Saya tinggal di Surabaya. Di kota saya, namanya terekam sebagai salah satu ruas jalan utama. Nama ini tak bisa lepas dari pertempuran Surabaya. Ia bersama Mohammad Jasin dari Polisi Istimewa dan Bung Tomo terlibat dalam penyerahan senjata Jepang di Tangsi Don Bosco. Suatu peristiwa yang menandai sejumlah besar persenjataan Jepang jatuh ke tangan pemuda Surabaya. Beberapa sumber historiografi menuliskan bahwa tangsi Don Bosco adalah gudang senjata terbesar Jepang se Asia Tenggara. Bahkan Surabaya mengirimkan empat gerbong kereta api yang dipenuhi persenjataan ke Jakarta.
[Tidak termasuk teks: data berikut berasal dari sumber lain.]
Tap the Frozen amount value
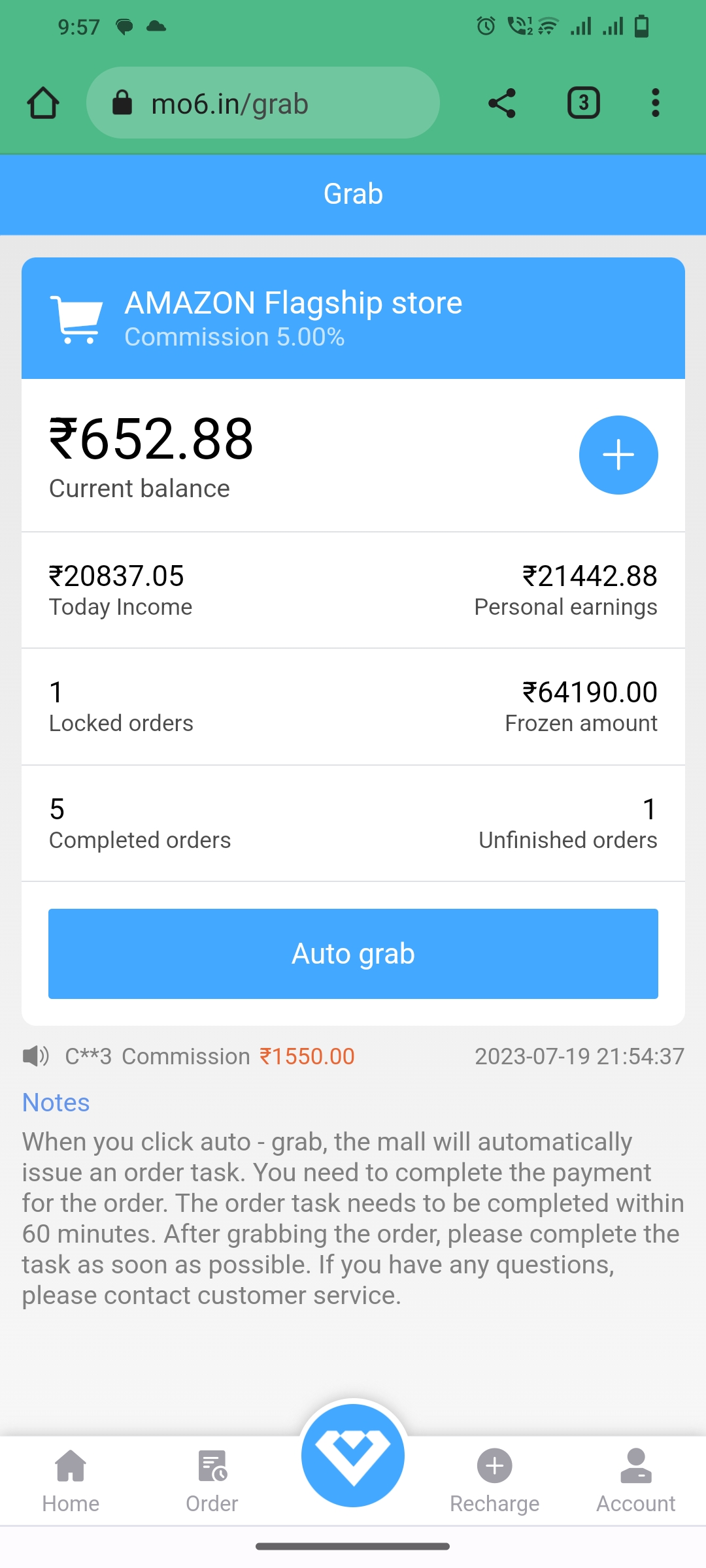The height and width of the screenshot is (1568, 706). (590, 693)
Ini menjadi satu faktor mengapa pertempuran di Surabaya tercatat sebagai pertempuran dengan skala terbesar dalam masa perang kemerdekaan 1945-1949.
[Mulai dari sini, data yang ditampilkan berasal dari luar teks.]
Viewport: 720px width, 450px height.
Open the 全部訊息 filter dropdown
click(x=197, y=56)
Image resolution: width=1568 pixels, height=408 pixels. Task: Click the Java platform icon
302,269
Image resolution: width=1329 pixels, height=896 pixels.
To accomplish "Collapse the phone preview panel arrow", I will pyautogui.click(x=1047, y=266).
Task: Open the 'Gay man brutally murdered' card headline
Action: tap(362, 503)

Peran lainnya adalah upaya pengambilan sejumlah uang di Bank Escompto, kini berubah menjadi Bank Mandiri di Jl Kembang Jepun, Surabaya. Mohamad yang saat itu menjabat sebagai bendahara BKR berdiskusi dengan Dr. Samsi bagaimana cara mendapatkan uang.
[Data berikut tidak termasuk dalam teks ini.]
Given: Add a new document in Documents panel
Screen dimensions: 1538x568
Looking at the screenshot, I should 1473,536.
Samsi menginfokan perihal uang-uang Belanda yang disita Jepang di Bank Escompto, lalu segera disusun operasi penggedoran untuk mengambil uang tersebut. Dana yang didapatkan dari gedung Escompto sebesar Rp 100.000.000 dan digunakan sebagai dana perjuangan. Mohamad jugalah yang terlibat perundingan dengan Mallaby di hari terbunuhnya Brigadir malang tersebut di Gedung Internatio.
Masuknya Mohamad Mangundiprojo di dunia militer berawal dari bekas pabrik gula Buduran. Ketika Jepang menjajah Indonesia, mereka mendirikan tentara PETA (Pembela Tanah Air). Kota Surabaya memiliki empat Daidan (Batalion) PETA. Daidan 1 Surabaya dipimpin oleh Daidancho (Komandan Batalion) Sutopo, Daidan 2 di Mojokerto dipimpin oleh Daidancho Katamhadi, Daidan 3 di Buduran, Sidoarjo dipimpin oleh Daidancho Mohamad dan Daidan 4 Gresik dipimpin oleh Daidancho Cholil.
Usia Mohammad ketika menjabat sebagai Daidancho saat itu adalah 38 tahun, ia tercatat sebagai komandan tertua di angkatannya.Tokoh-tokoh lain yang terlahir dari Daidan Buduran diantaranya : drg Moestopo, Darmosoegondo, Abdulwahab, Kadim Prawirodirdjo dan Sabarudin yang nantinya juga memiliki ketenaran di sisi gelap revolusi.